A Church socially involved with women

Although Christians in India are only a tiny minority of the population (about 2.5% of its 1.03 billion citizens) and only a little more than half of them are Catholics, the Church is very active in the social arena – including in the empowerment of women, as Comboni Brother Fabio Patt saw on a recent visit.

Almost every diocese has a Social Service Society or a Social Action Centre that coordinates many different activities aimed at building a more just society through human development. Together with Natural Resource Management (including sustainable agriculture, prevention of soil erosion, rain water harvesting, etc.) and campaigns against Child Labour, the Empowerment of Women is a top priority in the southern regions of India.

 Condition of women

The plight of women in India is far worse than in other patriarchal societies. This is due to the socio-cultural-religious sanctions women have to face in every detail of their lives:

1.  The concept of the caste system (which is the intrinsic backbone of life and society). The caste logic professes that human beings are born unequal, live unequal and die unequal. There is no possibility of changing one's caste or having mobility within the caste system during this earthly life. The caste system is culturally deep-rooted, but nowadays things are changing very gradually, thanks to both legislation and education.

2.  The male domination due to cultural practices.

3.  The dowry system, where the bride’s family has to pay huge sums of money and give expensive gadgets to the groom. 

 Equality imposed?

The Indian Constitution has imposed equality of persons as the dominant value system. This is creating a conflict between the traditionally in-built values of inequality, and the process of modernization.

The very low and silent role that traditionally has been assigned to women, practically restricting them to the inside of the house, is today being militantly resisted. The mythical value of “a glorious harmony in hierarchy of castes” is now replaced by the new trend of “competition for equality”, where also minority groups (such as women and lower caste people) are given more importance while striving to make their presence felt and enjoy an equal place in society.

Officially, the dowry system has also been abolished by law, and in all Indian states there are laws that mandate the prosecution of those practicing it (although, in practice, convictions are not easily made and this tradition continues to thrive).

 New awareness

The Catholic Church aims at eradicating these and other social problems through conscientization of the people and working towards the formation of a just and sustainable social order, where the Gospel values of love, equality and peace are nurtured and lived, so that the human dignity of the poor and marginalised can be restored through a process of empowerment where the poor emerge as persons with a positive self image.

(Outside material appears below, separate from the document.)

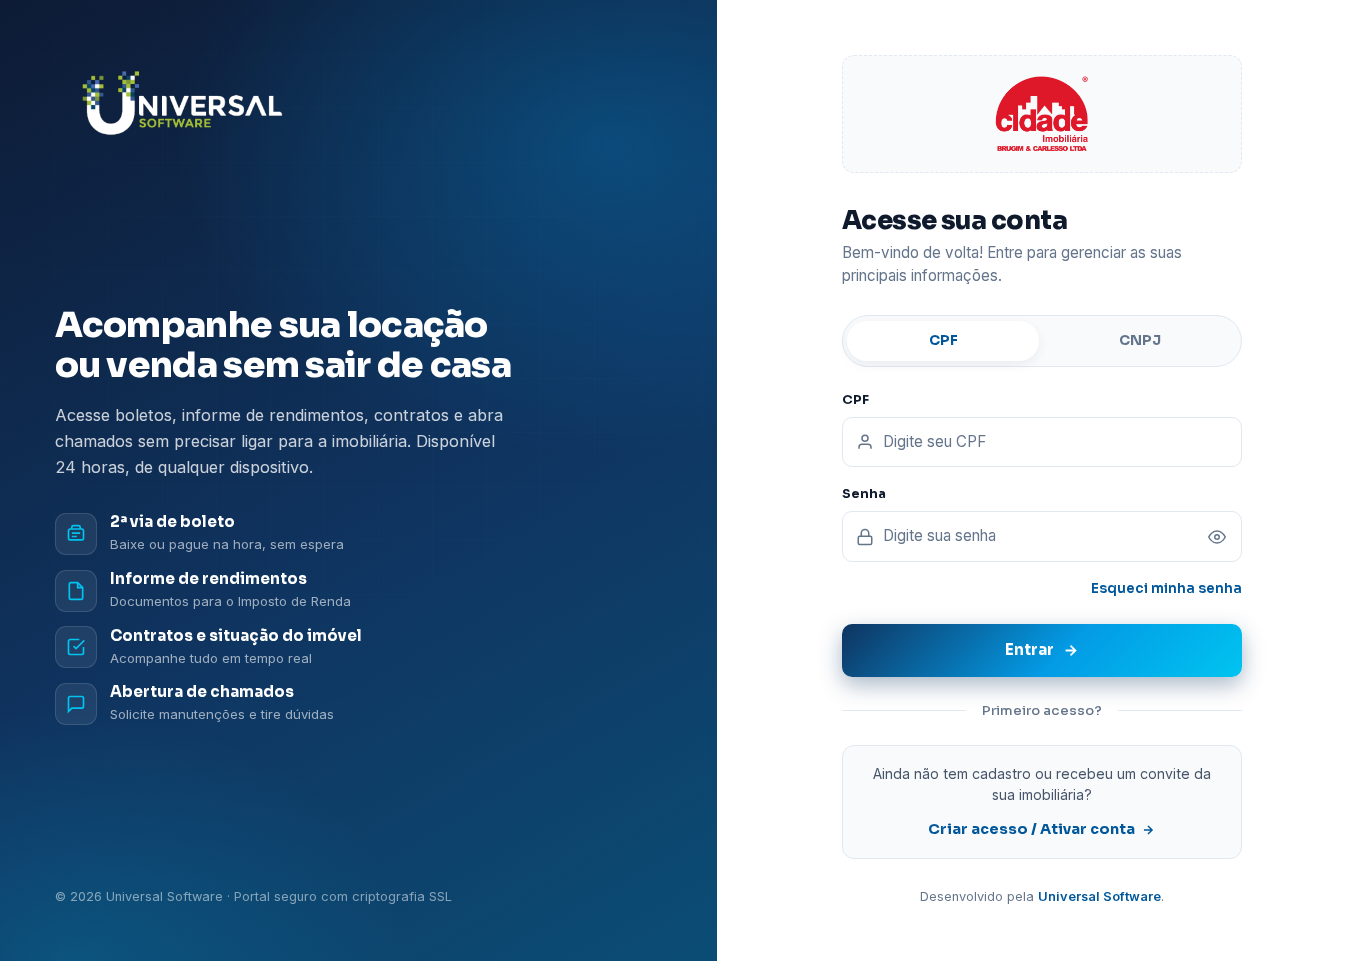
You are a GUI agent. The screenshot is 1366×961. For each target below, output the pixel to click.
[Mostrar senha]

This is the particular Vision and Mission of “Caritas India”, the social concern and action organization set up by the Catholic Bishops’ Conference of India. Through its regional and diocesan offices throughout the country, Caritas India provides welfare and relief assistance to people in cities and remote villages alike during emergencies and natural or man-made disasters.  It also runs programs of capacity building for human development, often in cooperation with local social agencies and/or organizations of different denominations and religions.

 Developing harmony

One such case is the Ashraya Trust Organization, which operates in the Mandya District, some 100 Km to the north-west of Bangalore, in Karnataka state.

With one Project Coordinator and five Field Officers, Ashraya Trust works for the empowerment of women in remote rural areas in view of social development and harmony. Availing itself of the expertise and dedication of a dozen Social Workers directly involved in work with the people, in the past four years Ashraya Trust has established 37 Self Help Groups (SHGs) of women in 15 poor villages. The project has been sponsored by Asia Partnership for Human Development (APHD - an association of 23 Catholic social agencies mostly from Asian countries) under the supervision of Caritas India.

Field workers (who are an equal proportion of men and women) enthusiastically report the change of attitude of the local population: from the initial indifference and even hostility by the male villagers (afraid their women were being organized against them), to the present widespread acceptance and recognition of their work, concretely expressed by the fact that some husbands now even take care of the children or cook supper at home in order to allow their spouses to attend the weekly meeting of the Women Group.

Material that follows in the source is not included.